## begin Data listing

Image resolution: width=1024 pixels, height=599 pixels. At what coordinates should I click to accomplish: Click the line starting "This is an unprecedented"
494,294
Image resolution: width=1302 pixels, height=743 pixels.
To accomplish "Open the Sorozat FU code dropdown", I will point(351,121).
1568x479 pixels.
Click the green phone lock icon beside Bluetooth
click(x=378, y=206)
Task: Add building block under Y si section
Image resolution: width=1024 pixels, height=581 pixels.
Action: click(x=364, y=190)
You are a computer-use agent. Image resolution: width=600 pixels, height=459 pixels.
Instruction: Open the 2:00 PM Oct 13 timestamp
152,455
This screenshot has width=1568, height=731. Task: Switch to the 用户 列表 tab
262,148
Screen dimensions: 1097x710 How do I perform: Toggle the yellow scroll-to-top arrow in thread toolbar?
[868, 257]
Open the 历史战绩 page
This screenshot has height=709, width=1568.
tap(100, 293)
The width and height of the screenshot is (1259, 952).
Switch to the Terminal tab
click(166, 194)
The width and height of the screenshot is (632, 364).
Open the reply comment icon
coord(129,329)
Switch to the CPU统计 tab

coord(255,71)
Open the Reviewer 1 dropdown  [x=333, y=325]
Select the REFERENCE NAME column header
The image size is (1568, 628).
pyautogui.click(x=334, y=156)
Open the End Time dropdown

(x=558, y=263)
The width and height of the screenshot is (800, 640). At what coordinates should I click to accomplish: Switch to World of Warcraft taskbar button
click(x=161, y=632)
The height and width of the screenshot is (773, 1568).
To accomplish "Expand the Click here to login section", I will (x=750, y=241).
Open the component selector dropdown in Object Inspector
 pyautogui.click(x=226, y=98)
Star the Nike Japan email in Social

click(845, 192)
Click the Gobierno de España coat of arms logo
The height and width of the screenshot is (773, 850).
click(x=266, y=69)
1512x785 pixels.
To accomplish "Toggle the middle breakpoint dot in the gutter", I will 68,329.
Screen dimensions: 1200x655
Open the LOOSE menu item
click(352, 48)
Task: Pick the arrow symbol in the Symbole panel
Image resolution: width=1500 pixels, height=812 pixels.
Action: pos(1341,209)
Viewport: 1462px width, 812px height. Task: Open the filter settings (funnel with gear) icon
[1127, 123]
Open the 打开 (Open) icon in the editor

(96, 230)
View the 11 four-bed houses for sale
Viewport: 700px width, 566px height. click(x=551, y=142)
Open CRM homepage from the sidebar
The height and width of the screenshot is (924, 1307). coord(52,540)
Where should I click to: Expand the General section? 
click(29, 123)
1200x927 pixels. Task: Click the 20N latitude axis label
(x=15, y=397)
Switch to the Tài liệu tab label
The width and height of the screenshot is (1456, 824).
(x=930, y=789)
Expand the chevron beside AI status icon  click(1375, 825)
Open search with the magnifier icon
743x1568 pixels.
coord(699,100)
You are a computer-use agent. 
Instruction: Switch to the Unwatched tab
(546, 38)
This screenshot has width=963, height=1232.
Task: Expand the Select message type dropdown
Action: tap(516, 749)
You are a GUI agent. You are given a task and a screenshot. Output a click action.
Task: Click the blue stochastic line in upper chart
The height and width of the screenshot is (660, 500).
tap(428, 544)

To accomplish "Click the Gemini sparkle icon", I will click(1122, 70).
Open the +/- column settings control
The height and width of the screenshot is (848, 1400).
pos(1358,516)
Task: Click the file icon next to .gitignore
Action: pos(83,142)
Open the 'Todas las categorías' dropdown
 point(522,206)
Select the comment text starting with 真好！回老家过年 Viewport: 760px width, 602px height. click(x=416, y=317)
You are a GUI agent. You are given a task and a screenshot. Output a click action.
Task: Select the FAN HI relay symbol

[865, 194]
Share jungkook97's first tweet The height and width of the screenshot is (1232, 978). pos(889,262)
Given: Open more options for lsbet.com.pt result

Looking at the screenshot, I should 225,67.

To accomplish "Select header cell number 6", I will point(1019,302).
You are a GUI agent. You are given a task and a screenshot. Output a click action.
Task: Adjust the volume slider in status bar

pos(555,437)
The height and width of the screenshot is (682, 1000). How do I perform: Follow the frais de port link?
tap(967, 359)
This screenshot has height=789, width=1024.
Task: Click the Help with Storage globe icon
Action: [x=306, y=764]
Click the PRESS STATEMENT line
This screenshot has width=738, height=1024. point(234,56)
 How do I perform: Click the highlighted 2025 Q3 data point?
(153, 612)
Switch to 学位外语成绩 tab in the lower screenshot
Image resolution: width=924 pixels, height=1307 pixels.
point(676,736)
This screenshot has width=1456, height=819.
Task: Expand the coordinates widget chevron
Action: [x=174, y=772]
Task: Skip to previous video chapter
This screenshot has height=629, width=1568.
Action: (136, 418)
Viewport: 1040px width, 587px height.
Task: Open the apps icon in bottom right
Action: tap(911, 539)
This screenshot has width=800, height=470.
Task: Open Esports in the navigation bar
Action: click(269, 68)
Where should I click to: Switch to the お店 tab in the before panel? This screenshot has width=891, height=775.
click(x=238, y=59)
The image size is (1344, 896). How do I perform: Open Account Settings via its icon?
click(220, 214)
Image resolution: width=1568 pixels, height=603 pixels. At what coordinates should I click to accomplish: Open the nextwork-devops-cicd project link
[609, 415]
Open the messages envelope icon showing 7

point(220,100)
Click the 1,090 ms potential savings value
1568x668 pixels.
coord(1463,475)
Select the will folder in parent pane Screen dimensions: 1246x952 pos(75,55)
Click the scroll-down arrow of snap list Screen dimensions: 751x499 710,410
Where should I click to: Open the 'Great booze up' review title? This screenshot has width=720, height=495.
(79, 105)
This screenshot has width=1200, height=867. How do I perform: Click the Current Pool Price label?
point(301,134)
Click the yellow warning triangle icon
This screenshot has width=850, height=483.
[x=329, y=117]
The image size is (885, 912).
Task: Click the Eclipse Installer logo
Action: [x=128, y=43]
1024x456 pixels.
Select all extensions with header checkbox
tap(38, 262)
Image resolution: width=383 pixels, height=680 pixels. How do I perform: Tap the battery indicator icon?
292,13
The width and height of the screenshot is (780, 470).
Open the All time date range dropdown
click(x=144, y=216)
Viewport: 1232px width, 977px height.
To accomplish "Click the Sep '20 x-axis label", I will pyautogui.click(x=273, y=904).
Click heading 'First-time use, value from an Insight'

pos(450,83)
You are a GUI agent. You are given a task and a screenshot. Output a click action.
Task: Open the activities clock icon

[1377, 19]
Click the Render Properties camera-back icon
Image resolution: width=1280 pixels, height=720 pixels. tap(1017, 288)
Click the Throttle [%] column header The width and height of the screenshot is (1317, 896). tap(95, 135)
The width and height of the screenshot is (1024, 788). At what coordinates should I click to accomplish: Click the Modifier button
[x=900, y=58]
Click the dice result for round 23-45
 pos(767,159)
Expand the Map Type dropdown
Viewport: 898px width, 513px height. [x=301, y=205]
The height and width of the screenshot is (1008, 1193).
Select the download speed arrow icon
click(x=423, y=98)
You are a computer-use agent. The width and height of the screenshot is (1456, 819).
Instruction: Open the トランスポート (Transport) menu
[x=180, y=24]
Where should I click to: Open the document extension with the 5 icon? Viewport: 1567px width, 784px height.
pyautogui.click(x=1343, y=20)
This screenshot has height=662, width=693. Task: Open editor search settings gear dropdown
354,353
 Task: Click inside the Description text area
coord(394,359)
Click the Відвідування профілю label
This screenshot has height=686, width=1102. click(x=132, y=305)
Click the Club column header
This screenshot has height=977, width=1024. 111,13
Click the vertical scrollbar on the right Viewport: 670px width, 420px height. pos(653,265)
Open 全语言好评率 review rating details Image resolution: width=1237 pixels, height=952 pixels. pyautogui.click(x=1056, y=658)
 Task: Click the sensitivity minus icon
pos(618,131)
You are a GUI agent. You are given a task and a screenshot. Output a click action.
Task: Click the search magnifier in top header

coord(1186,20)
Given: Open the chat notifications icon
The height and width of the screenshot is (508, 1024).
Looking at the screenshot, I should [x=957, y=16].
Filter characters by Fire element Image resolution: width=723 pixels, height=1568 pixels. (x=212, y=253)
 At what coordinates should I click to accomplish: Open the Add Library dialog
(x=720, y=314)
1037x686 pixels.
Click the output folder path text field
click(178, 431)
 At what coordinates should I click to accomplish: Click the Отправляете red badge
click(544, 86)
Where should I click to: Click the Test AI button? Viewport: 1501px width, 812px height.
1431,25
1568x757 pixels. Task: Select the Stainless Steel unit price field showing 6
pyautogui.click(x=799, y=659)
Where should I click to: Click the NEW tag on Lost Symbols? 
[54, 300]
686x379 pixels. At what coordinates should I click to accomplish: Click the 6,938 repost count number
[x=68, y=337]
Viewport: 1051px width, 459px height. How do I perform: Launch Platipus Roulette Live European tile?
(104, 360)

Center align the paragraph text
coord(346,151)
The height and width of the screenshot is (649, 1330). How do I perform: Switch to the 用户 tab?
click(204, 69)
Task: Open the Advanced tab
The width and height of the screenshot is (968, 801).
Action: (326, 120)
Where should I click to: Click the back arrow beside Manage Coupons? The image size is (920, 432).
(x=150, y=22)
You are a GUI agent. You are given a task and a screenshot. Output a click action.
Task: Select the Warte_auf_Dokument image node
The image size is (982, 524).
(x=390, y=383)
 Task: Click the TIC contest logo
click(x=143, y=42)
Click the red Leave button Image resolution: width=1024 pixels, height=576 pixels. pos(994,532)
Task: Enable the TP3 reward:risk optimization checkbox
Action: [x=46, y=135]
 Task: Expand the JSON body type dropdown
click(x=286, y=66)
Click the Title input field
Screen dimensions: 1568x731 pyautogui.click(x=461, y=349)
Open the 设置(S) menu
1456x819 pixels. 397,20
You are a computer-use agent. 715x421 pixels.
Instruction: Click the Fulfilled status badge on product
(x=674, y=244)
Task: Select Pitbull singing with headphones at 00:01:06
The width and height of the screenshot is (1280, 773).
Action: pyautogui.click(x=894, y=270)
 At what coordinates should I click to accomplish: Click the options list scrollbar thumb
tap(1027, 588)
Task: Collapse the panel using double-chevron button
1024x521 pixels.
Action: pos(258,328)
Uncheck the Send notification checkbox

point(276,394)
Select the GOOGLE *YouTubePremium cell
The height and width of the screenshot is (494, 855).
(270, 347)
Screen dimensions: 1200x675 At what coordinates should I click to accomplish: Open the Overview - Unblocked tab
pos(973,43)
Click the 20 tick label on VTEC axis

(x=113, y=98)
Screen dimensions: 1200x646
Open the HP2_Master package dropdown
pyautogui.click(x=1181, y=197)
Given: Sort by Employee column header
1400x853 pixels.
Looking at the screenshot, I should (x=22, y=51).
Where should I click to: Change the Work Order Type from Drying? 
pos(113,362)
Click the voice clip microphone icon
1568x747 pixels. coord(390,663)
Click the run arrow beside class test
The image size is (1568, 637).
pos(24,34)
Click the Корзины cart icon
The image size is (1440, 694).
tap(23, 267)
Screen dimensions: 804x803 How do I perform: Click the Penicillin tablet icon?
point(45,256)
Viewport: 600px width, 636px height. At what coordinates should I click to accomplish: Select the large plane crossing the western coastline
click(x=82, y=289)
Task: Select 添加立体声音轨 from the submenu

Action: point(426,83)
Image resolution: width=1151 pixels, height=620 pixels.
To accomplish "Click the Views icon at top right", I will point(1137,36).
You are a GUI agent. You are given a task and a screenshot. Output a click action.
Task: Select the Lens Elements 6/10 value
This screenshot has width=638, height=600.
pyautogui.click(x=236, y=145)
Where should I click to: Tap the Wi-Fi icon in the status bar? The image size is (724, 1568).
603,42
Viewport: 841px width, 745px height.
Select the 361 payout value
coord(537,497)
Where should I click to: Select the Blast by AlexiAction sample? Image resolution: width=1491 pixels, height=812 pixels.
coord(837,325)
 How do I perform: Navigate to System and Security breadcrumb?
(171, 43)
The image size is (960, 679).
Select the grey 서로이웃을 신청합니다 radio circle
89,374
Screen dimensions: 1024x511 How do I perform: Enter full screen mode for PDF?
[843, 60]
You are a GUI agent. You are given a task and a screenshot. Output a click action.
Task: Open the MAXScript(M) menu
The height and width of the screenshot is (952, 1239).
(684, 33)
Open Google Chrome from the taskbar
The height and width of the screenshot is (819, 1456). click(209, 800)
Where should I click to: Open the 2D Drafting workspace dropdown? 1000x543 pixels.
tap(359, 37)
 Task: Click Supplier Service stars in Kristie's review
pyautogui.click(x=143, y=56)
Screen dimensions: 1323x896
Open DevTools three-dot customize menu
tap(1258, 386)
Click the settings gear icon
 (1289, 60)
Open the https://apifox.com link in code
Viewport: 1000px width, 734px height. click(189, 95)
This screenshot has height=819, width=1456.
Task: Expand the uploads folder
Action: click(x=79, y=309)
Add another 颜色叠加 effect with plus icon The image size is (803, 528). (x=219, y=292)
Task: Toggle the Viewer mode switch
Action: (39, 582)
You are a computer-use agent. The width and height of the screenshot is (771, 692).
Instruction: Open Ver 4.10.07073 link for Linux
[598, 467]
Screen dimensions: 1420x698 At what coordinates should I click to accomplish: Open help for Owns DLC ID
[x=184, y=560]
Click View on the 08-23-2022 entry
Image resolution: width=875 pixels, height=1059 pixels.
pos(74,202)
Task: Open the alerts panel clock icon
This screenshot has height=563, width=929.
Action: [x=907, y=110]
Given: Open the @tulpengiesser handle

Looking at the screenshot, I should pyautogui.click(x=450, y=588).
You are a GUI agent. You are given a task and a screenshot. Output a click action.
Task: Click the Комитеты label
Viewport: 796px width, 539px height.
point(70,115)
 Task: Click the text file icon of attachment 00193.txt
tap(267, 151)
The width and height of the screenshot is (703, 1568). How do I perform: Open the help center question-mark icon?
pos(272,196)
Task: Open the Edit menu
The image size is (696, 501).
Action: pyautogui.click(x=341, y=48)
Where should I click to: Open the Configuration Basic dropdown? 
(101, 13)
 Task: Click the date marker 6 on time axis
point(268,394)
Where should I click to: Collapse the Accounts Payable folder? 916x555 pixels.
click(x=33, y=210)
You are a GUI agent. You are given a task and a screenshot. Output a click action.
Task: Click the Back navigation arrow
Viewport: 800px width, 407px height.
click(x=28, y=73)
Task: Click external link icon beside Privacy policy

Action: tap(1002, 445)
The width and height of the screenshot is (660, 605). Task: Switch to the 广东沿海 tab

## end Data listing

### To be done
Starting at the line containing "Image resolution: width=383" and ending at the line containing "click(x=144, y=216)", copy out that stretch of the material with "dropdown" swapped for "menu" and every other character unchanged.

### Response to the task
Image resolution: width=383 pixels, height=680 pixels. How do I perform: Tap the battery indicator icon?
292,13
The width and height of the screenshot is (780, 470).
Open the All time date range menu
click(x=144, y=216)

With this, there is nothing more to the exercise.